[Exercise tasks]:
a - Reproduce the ski-making account word for word from "Last year when" to "cool is that!?".
b - According to the ski-making account, why was a maple veneer chosen for the top sheet?

[Document]:
+ + +

Last year when Brianna was a senior at Aspen High School (she’s now a freshman at Middlebury College) she combined her appreciation of folk art, skills as a woodworker and her love for skiing into a one-of-a-kind pair of skis, as part of an experiential education program. How cool is that!?

Here she explains the process of making her skis:

“Each student had to make their skis from scratch. My skis are a mix of pine and maple and 165 centimeters. I cut the strips of wood, glued them together, and shaped the skis so that the tips would be thinner than the center. I cut strips of fiberglass to go on either side of the wood and P-tex (the stuff on the bottoms of all skis) in the shape of the ski, and then fit the metal edges around the P-tex. I chose a maple veneer for the top sheet, because I wanted the natural wood to show and to give the skis a more authentic feel.“

“Epoxy was used to glue the skis together and then they were put in an air press. After the skis were out of the press I had to cut them, shaping them like the P-tex bottoms, then sand them and give them a final coat of epoxy. I had to do all of these steps by myself.”

+ + +

[Source material]:
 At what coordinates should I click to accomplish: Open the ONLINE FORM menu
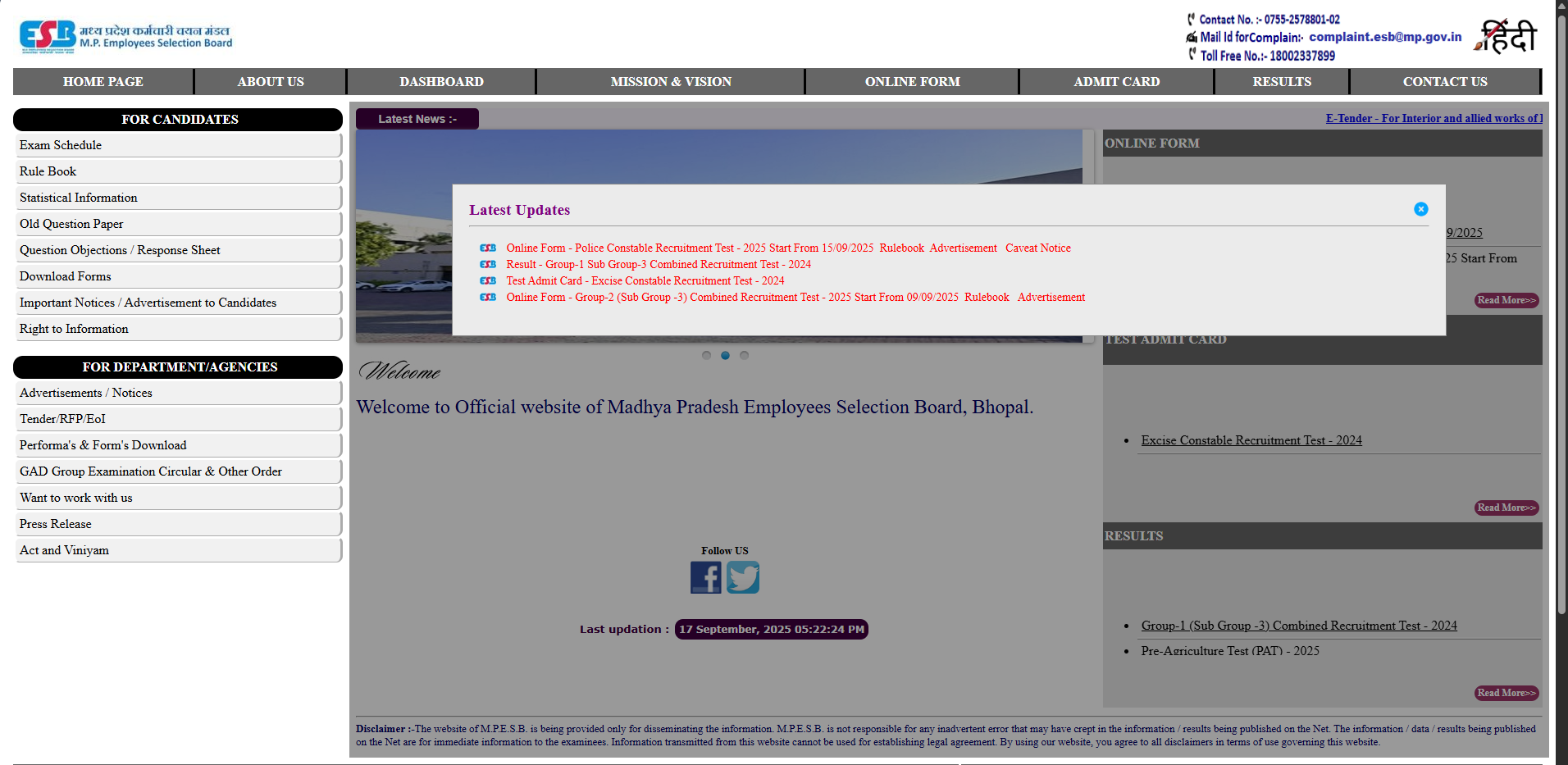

+ + +

[Results for each task]:
a -
Last year when Brianna was a senior at Aspen High School (she’s now a freshman at Middlebury College) she combined her appreciation of folk art, skills as a woodworker and her love for skiing into a one-of-a-kind pair of skis, as part of an experiential education program. How cool is that!?

b - So the natural wood would show and the skis would have a more authentic feel.